▸ **Assignment**: Among the lines below, some may contain the string "agent". Say how many do, and give nothing besides the number.

▸ **Extracted information**:
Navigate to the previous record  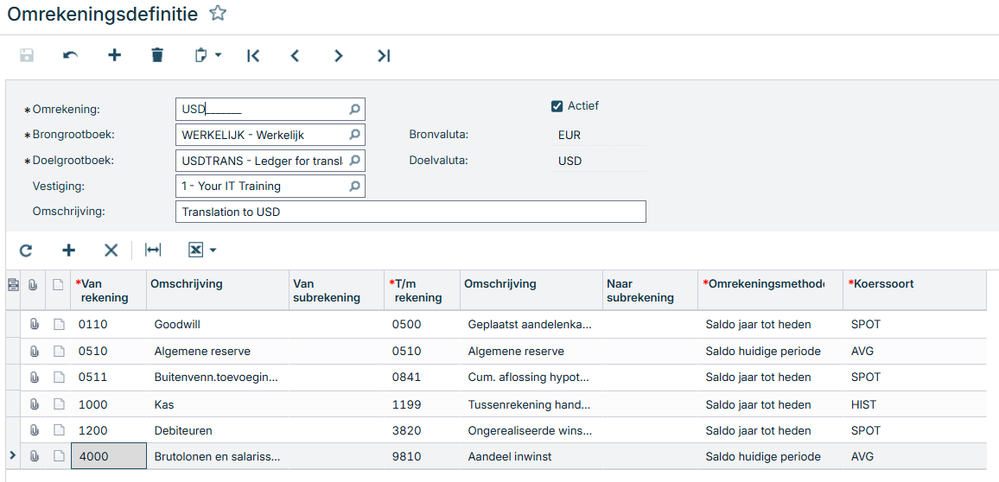(x=295, y=56)
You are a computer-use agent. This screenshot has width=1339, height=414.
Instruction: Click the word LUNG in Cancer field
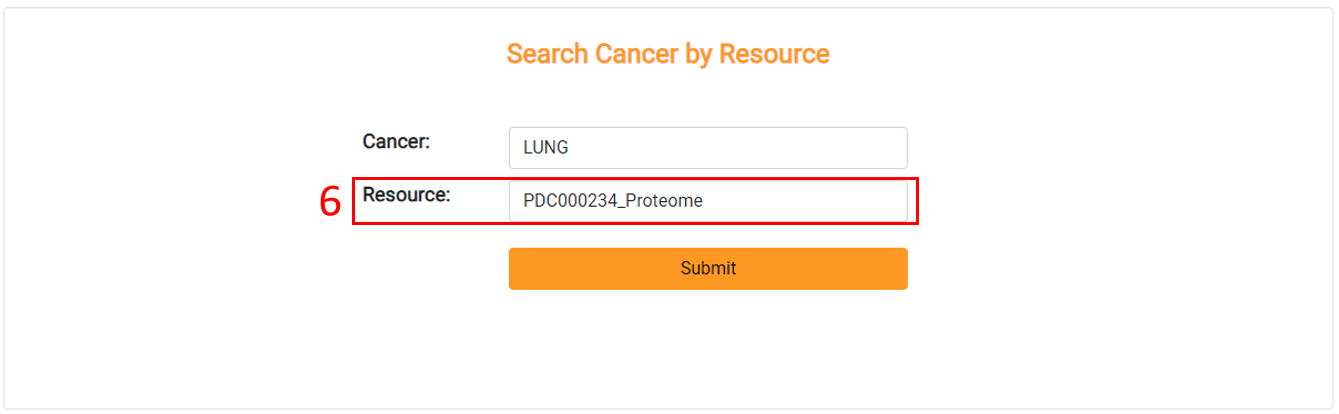click(546, 148)
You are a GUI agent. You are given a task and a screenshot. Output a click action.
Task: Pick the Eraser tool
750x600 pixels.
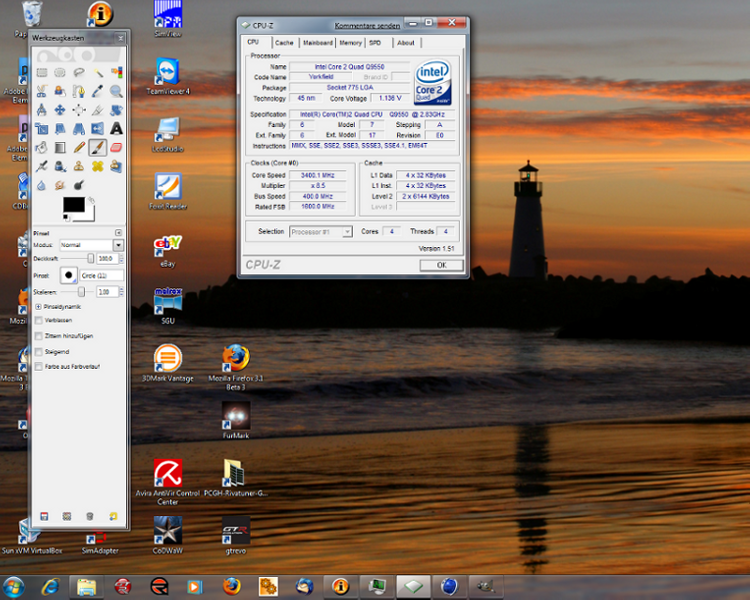tap(116, 147)
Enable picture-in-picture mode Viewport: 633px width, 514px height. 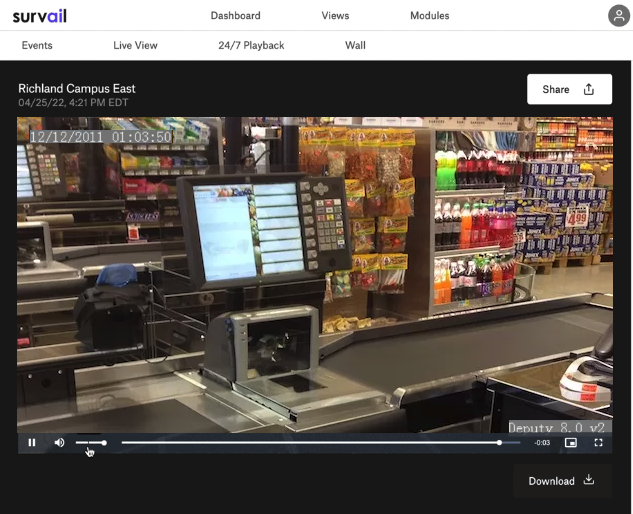pos(571,442)
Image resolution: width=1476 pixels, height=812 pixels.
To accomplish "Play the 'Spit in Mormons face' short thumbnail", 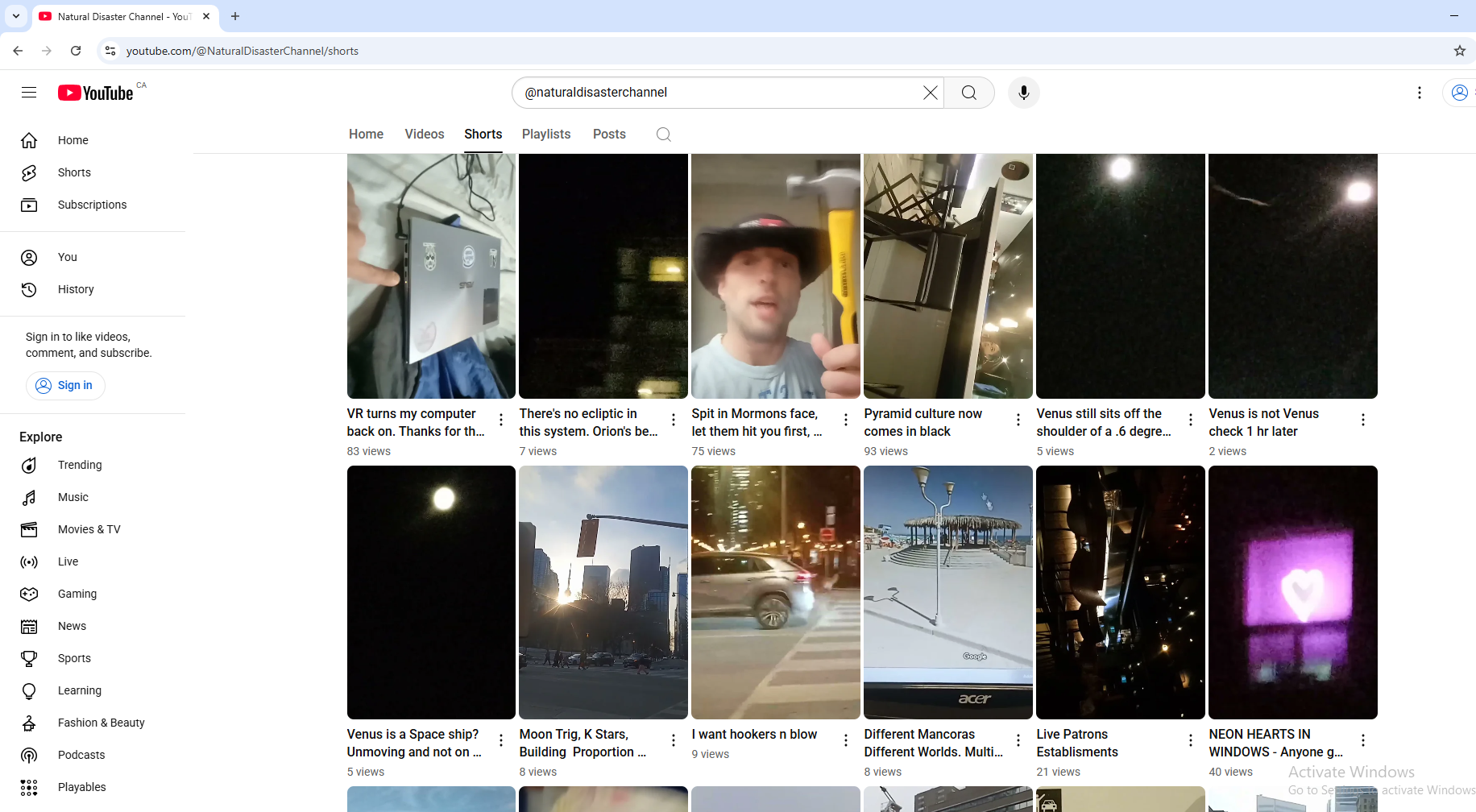I will click(775, 276).
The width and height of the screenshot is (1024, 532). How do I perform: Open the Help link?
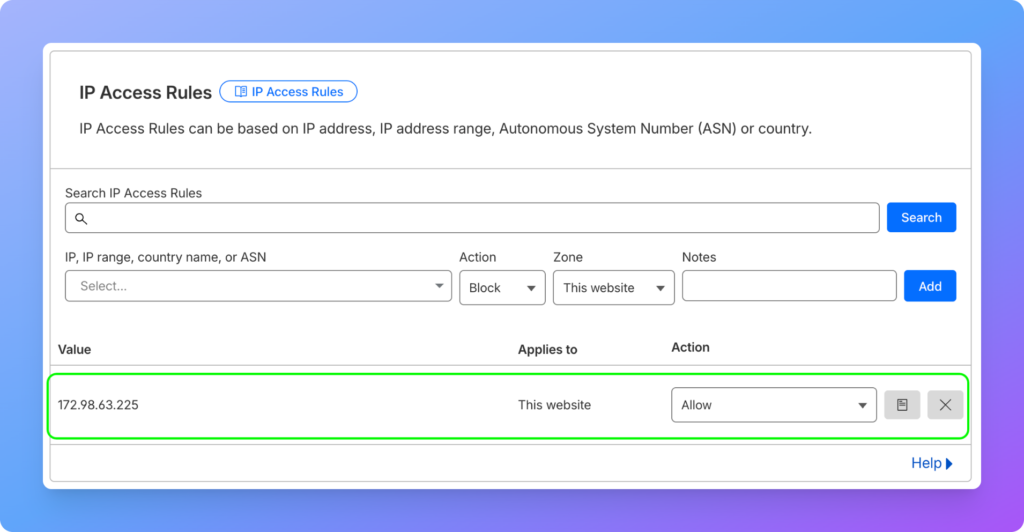click(x=926, y=463)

▸ **Expected answer**: 2